If you look at the patient information sheet for the dabrafenib-trametinib combination, you see that the top adverse effects are these rigors and pyrexias. You give antipyretics. You give steroids. Your strategy includes dose holding and dose reduction. And then there’s a list of rarer adverse effects. You can get fatigue, there’s a marginally increased risk of hemorrhaging, there’s a very low risk of cardiomyopathy, and you can get some eye abnormalities. These are all kind of single-figure percentages. If you’re a good clinician, if somebody comes in and says, “I’m getting blurry vision,” you send them to see the ophthalmologist to figure that out. If they’re starting to say, “I’m becoming short of breath,” and you rule out a respiratory cause, think about a cardiac cause. If they start hemorrhaging, that’s a bit of a no-brainer.

The biggest adverse effects that I think affect the acceptability of this regimen are the rigors and the pyrexia. I’ve certainly had some patients, especially more elderly patients, who’ve said, “I can’t put up with this.” And what you have to do is reassure them. You say, “I’ll just hold the drug. We’ll let it settle.” And then you work on a regimen that works for them, whether it’s a lower dose, regular low doses of steroids, Tylenol, etc.
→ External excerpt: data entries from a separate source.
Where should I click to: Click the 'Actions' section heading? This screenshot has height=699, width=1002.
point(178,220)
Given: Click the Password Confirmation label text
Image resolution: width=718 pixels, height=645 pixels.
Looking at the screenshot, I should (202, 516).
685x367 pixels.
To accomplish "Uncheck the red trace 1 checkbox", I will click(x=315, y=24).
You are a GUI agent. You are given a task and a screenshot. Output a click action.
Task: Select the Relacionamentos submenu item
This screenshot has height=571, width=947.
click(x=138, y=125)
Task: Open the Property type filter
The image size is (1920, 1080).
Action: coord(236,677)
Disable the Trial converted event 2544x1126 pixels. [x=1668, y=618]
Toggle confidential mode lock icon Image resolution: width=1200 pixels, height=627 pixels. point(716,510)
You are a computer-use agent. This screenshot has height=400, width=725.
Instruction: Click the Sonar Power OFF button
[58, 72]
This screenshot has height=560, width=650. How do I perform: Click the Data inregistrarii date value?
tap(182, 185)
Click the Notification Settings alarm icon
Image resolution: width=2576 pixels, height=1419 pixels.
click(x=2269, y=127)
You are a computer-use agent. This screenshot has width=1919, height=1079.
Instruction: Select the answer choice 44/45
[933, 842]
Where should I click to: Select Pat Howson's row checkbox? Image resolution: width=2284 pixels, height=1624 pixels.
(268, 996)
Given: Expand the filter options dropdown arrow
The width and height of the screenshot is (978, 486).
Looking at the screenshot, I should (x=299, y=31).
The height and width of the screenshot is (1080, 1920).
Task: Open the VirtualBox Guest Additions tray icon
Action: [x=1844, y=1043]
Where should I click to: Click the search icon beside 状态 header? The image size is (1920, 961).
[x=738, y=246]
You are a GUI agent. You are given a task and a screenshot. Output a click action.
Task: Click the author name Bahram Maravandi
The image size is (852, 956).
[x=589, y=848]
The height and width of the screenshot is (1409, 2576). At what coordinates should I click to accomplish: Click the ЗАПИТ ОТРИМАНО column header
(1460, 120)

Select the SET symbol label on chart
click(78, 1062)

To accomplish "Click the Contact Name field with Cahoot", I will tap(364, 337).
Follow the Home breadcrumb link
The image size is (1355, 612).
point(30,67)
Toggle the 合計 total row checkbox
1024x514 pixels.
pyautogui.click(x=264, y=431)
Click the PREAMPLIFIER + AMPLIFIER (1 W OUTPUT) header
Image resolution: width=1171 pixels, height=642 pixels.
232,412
If this is the first time you’ve started a patient on dabrafenib and trametinib, make sure you’ve at least read the patient’s information sheet, so you know how to manage the adverse effects. But I think you have to go in and you have to say to the patient, “This may or may not be tolerable at the initial starting dose and regimen,…so let’s just take it cautiously.” Put them on it, bring them back fairly soon, and reassure them that if it’s bad, you can play around with the dosing schedule and supportive medication.